■ RECORDS:
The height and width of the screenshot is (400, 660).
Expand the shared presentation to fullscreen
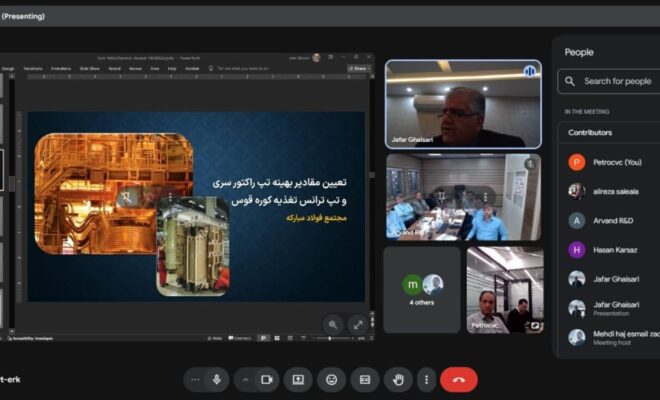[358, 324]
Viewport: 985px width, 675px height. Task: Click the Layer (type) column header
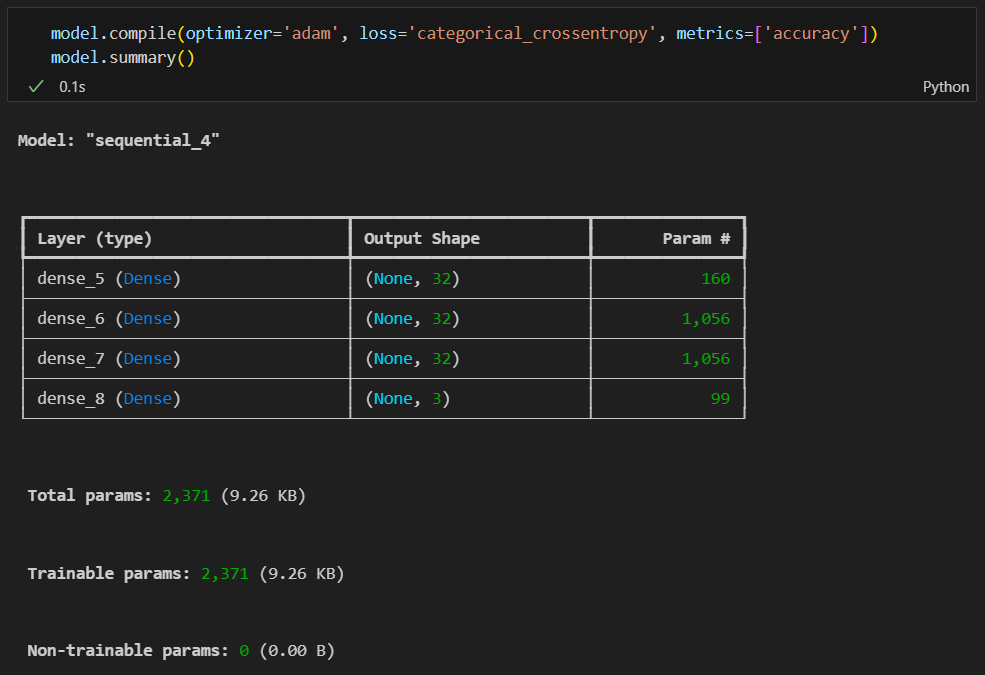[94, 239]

■ TO DO:
Rewrite all the material above, swapping "Click" for "Tap" and keeping everything else unchanged. Omit the pictures from your answer.

■ FINAL RESULT:
The height and width of the screenshot is (400, 660).
Expand the shared presentation to fullscreen
[358, 324]
Viewport: 985px width, 675px height. Task: Tap the Layer (type) column header
[94, 239]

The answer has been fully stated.